The maxSumOfThreeSubarrays function first calculates the sum of each subarray of length k in nums. Then it uses dynamic programming to find the left and right maximum sums for each window and iterates through the middle window to find the maximum sum of three non-overlapping subarrays, returning the starting indices of those subarrays.

10 Prerequisite LeetCode Problems

“Maximum Sum of 3 Non-Overlapping Subarrays” requires a good understanding of arrays, dynamic programming, and sliding window concepts. Here are 10 problems to prepare for this problem:

  1. “53. Maximum Subarray”: This problem will help you understand the Kadane’s algorithm which is fundamental for solving array related problems.

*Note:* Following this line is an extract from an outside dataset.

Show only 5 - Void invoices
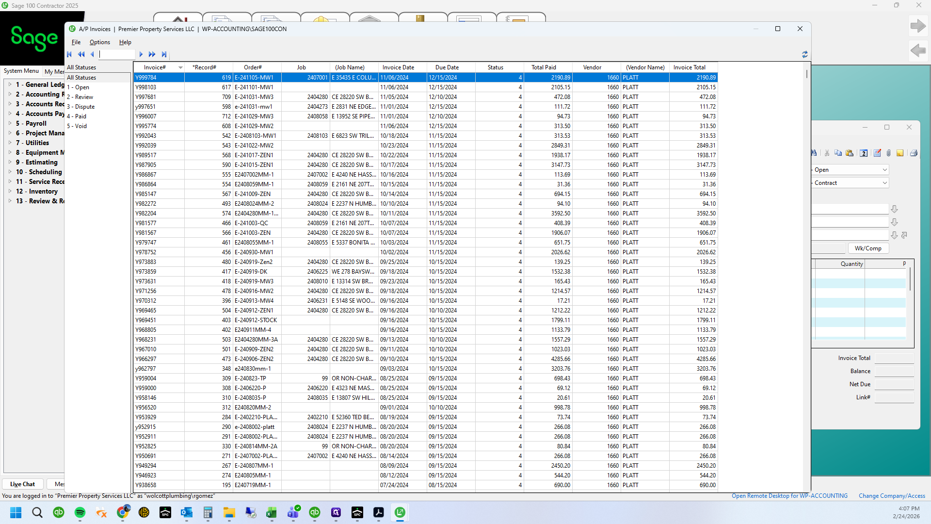931x524 pixels. (77, 126)

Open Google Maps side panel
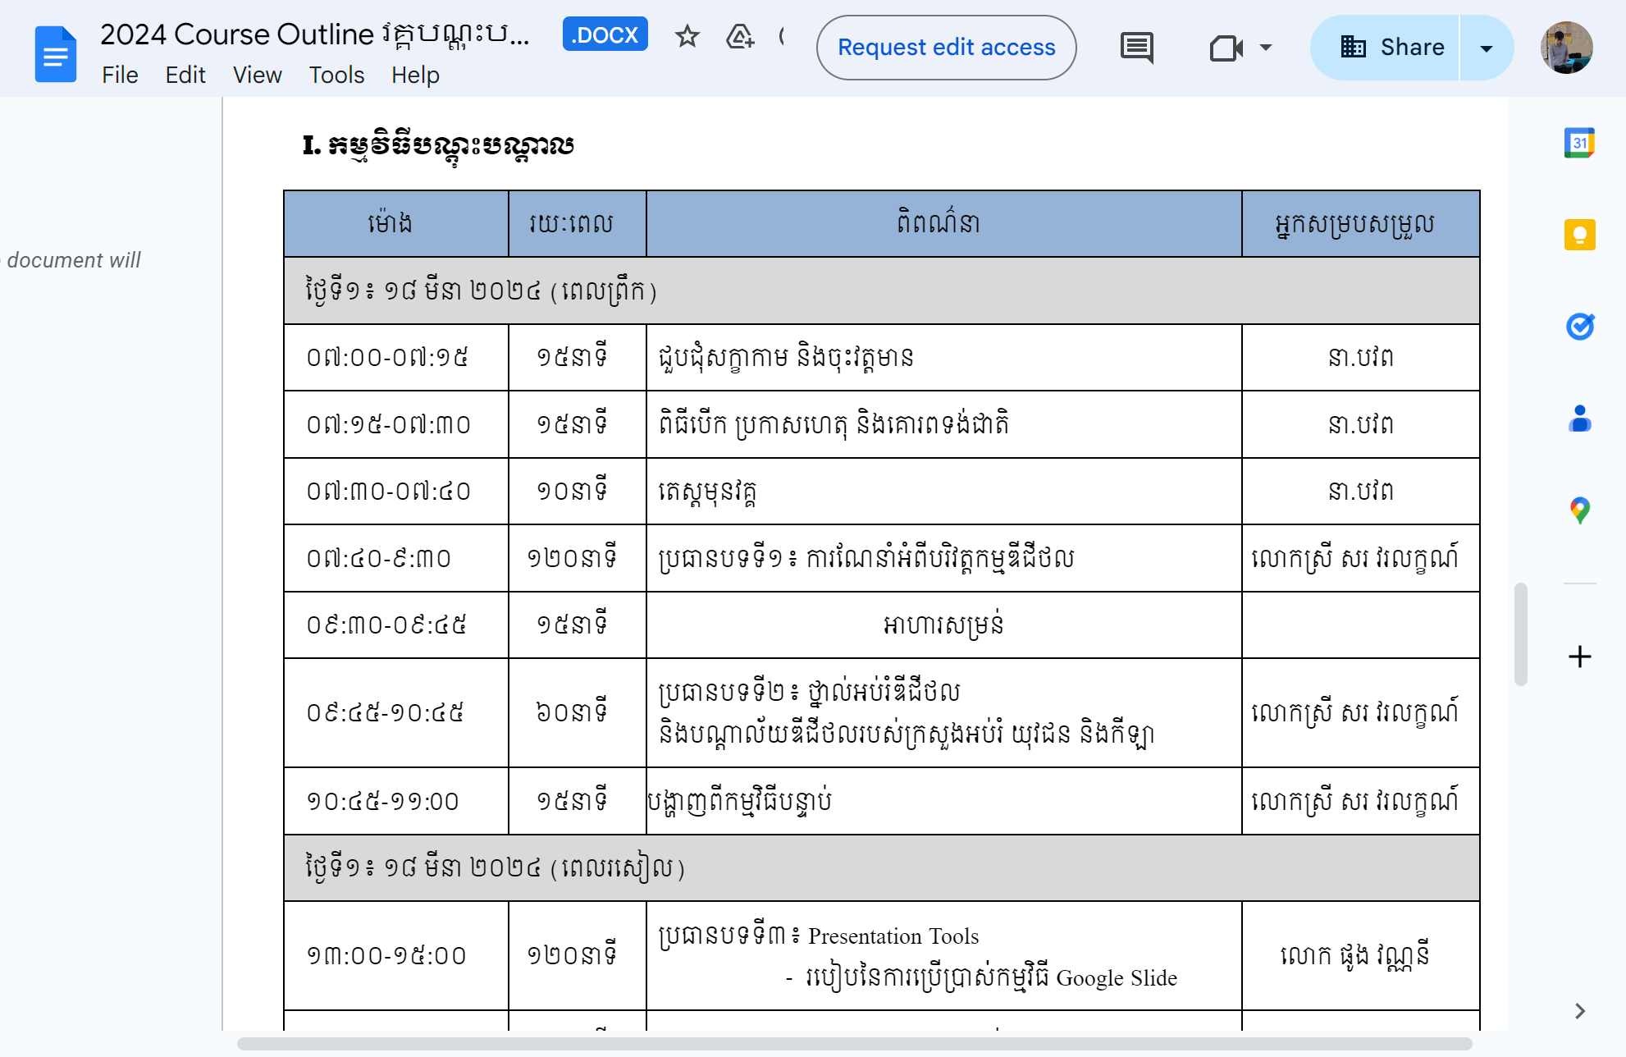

  2. “209. Minimum Size Subarray Sum”: This problem introduces the sliding window concept, which is a crucial technique for solving this kind of problem.

  3. “713. Subarray Product Less Than K”: This is a more complex problem using the sliding window concept.

  4. “560. Subarray Sum Equals K”: This problem will help you get comfortable with handling subarrays and sums.

  5. “325. Maximum Size Subarray Sum Equals k”: Similar to the previous problem but a bit more complex.

  6. “152. Maximum Product Subarray”: This problem is a variant of the maximum subarray problem and will help you think about variations of subarray problems.

  7. “238. Product of Array Except Self”: This problem requires careful handling of arrays and will help improve your skills in this area.

  8. “628. Maximum Product of Three Numbers”: This problem will provide practice on finding maximum/minimum values within an array.

  9. “376. Wiggle Subsequence”: This problem is another dynamic programming problem related to subarrays.

  10. “918. Maximum Sum Circular Subarray”: This problem is a complex dynamic programming problem that will further deepen your understanding of the subject.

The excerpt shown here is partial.